Es precisamente lo que está ocurriendo en nuestro mundo con la influencia de las redes sociales en nuestras vidas y, muy especialmente, sobre nuestra moral.
El punto cobró especial relevancia y atención hace un tiempo a raíz de la decisión tomada por uno de los “dueños” de la comunicación informática, el megamillonario Mark Zuckerberg, que controla Facebook e Instagram.
El señor asume públicamente que sus empresas ya no se ocuparían más de verificar los contenidos que publican y de tomar medidas cuando fueran objetables. Generó tremendo revuelo y fortísimas críticas. Se lo acusó de estar abandonando un deber moral.
A poco que se medite el asunto, impacta lo extraño de la situación.
Las redes han causado una profunda disrupción en las costumbres y en la moral de las sociedades contemporáneas, afectando —entre otras cosas— la libertad de expresión y la protección del derecho a la intimidad y al buen nombre de las personas.
Bajo la tesis de que no son medios de prensa sino meros vehículos de información, sumado al hecho de las enormes dificultades técnicas para encuadrar este fenómeno en los marcos jurídicos existentes que regulan a la prensa, la realidad ha sido primero de un “viva la Pepa” y luego de medidas bastante discutibles. Como lo que llevó al señor Zuckerberg a montar una suerte de poder judicial propio, encargado de resolver qué está bien publicar y qué no. Fue con ese mecanismo que este señor hace unos años bajó a Trump de las redes (cuando ya había perdido la elección), lo que, bien mirado, es algo difícil de aceptar: una suerte de poder judicial corporativo (e inapelable).
Pero ahora resulta que el griterío se produce porque Zuckerberg resolvió eliminar ese poder judicial y sustituirlo por un tribunal difuso de opinión pública. Cada cosa más rara que la otra.
Más allá de que el cambio parece obedecer a motivaciones empresariales (esta vez Trump ganó), la cosa exige de un análisis desde un punto de vista moral.

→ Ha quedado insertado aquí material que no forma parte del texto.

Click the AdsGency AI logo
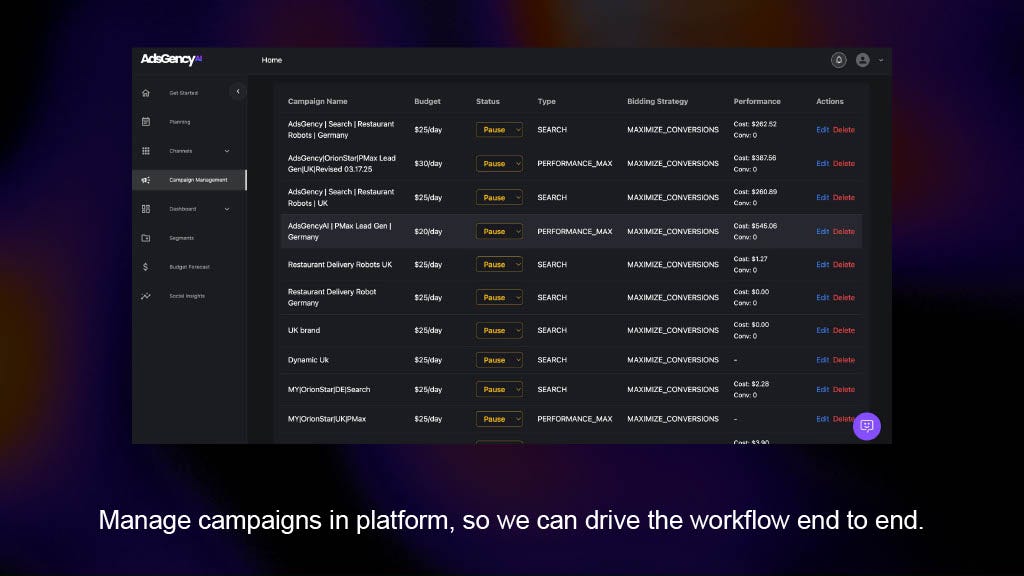This screenshot has height=576, width=1024. tap(172, 59)

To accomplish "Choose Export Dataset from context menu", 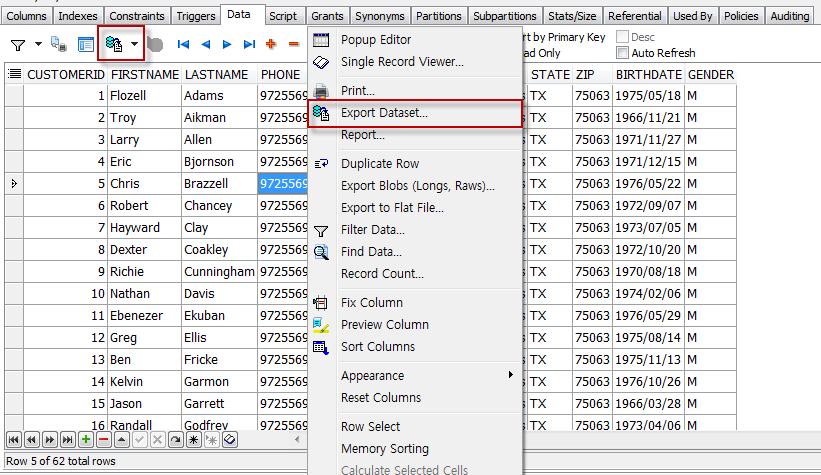I will tap(384, 113).
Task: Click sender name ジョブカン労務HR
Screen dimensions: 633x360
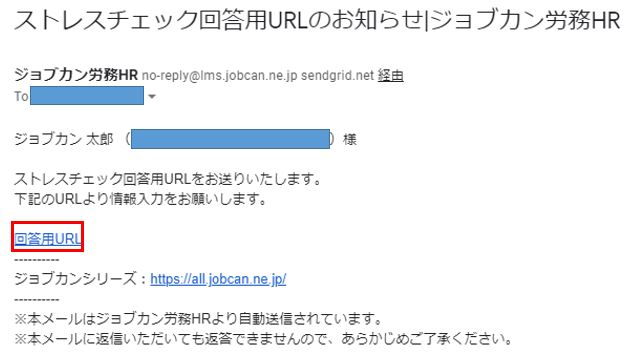Action: 76,75
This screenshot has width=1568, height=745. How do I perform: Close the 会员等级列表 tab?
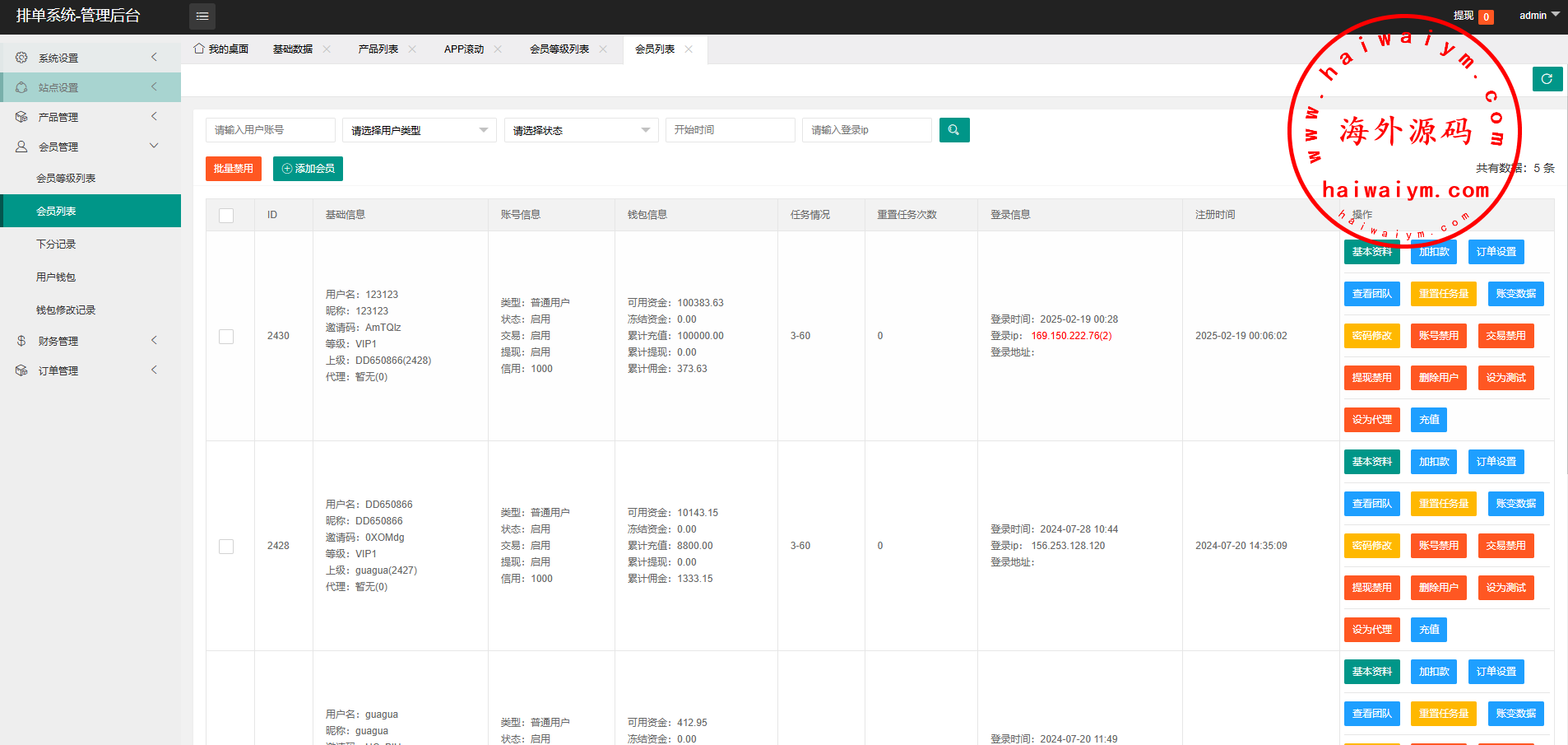(603, 49)
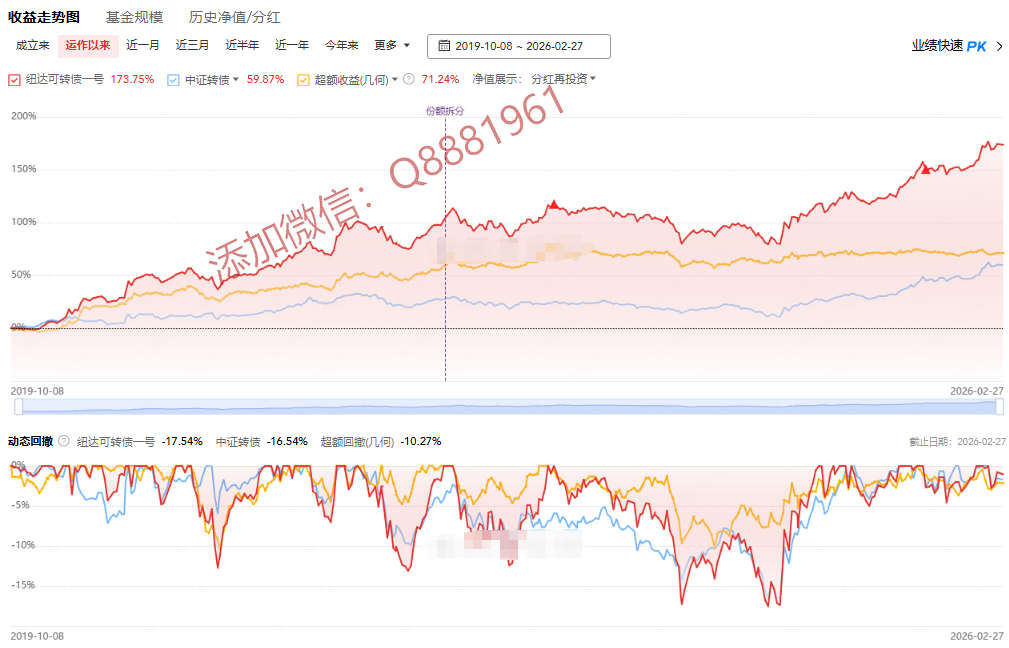Select the 近一年 time range
This screenshot has height=648, width=1009.
coord(292,45)
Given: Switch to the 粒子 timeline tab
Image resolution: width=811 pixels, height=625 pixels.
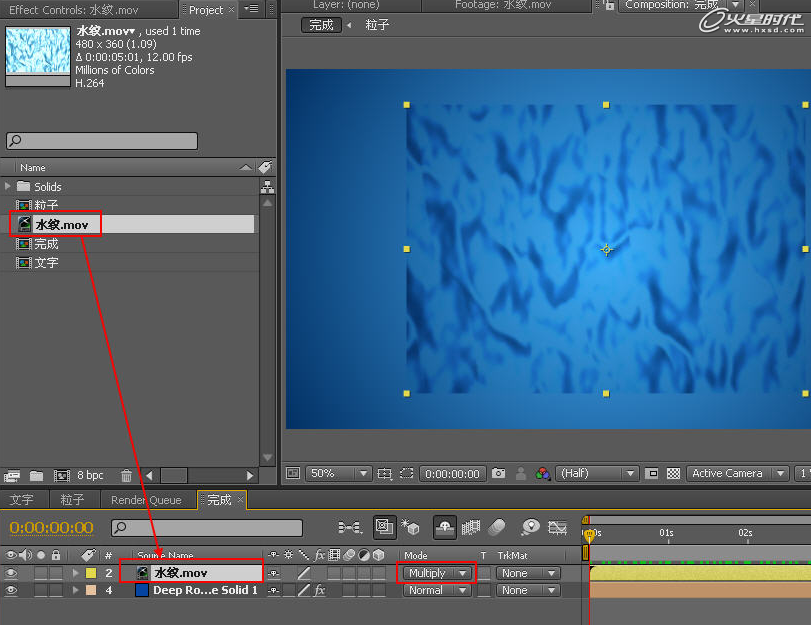Looking at the screenshot, I should (72, 500).
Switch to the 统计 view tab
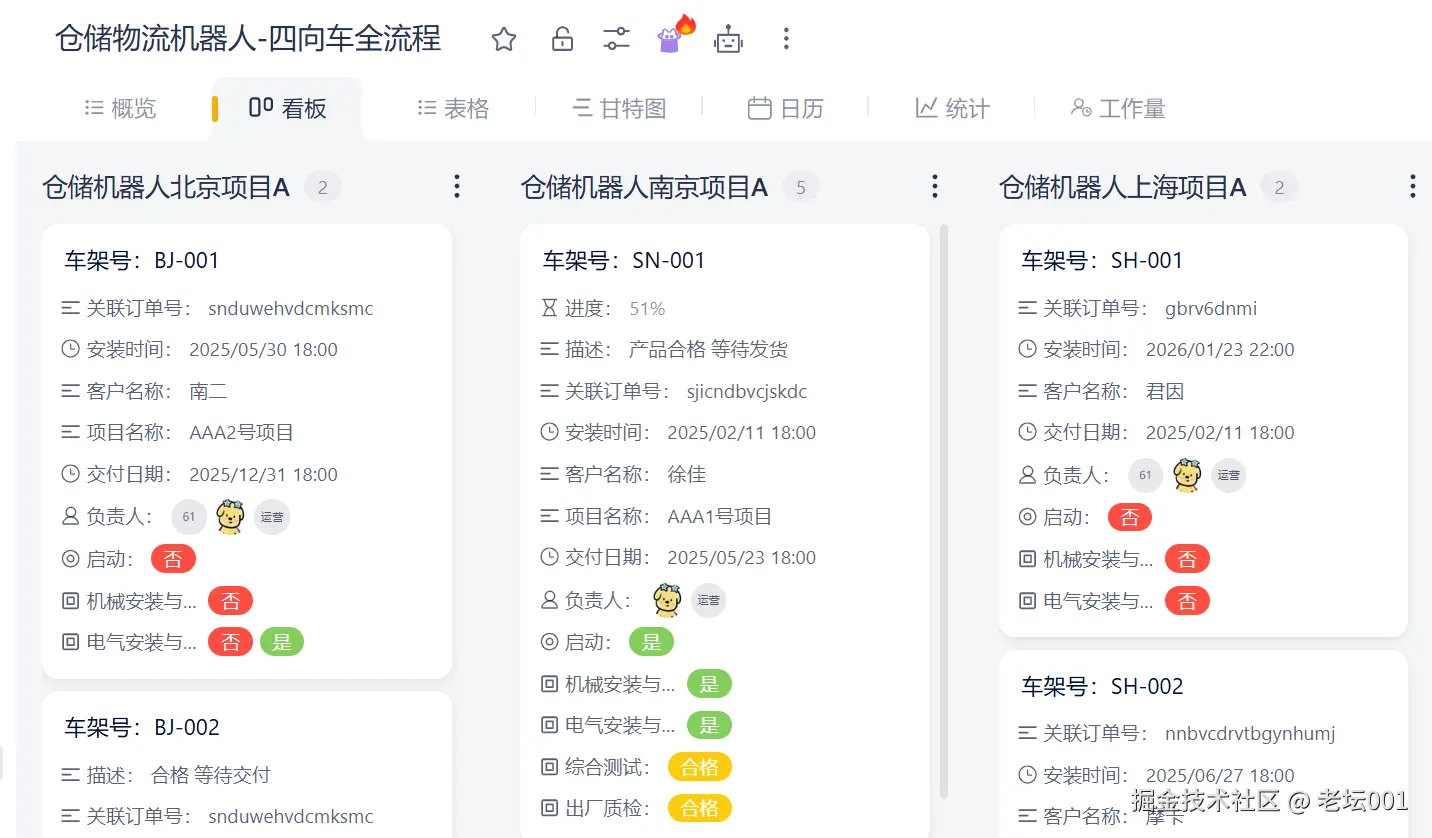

Por un lado, rechina que el ejercicio, por ejemplo, de la libertad de expresión esté sujeto a la decisión de un tribunal empresarial, pero eso no avala que, ahora, pase a no estar en las manos de nadie. Y, además, tanto en una solución como en la otra, el desenlace se resuelve sin que exista una normativa legal que exprese valores y criterios para distinguir el bien del mal.
La capacidad de daño que se alcanza (y se produce) a través de las redes es descomunal y está abundantemente probada.
Es cierto que la tarea de regularlas es tremendamente difícil y delicada y que las expresiones concretas de su intento en algunos países parecen aún como parciales e incipientes. Regular la libertad de expresión es una materia muy delicada.
Pero, y lo dice un liberal, es un caso en el cual la ausencia de normas deja desguarnecidos a varios derechos muy relevantes. No hay más remedio que tratar de establecer los límites al ejercicio de la libertad de expresión en este campo, porque la experiencia del daño que se produce es abrumadora. Las personas y la sociedad en su conjunto no pueden protegerse por sí solas. Ni puede funcionar la convivencia pacífica y democrática sin un marco regulador que precise derechos y obligaciones, que identifique responsabilidades y responsables y una institución que aplique objetiva e independientemente las normas.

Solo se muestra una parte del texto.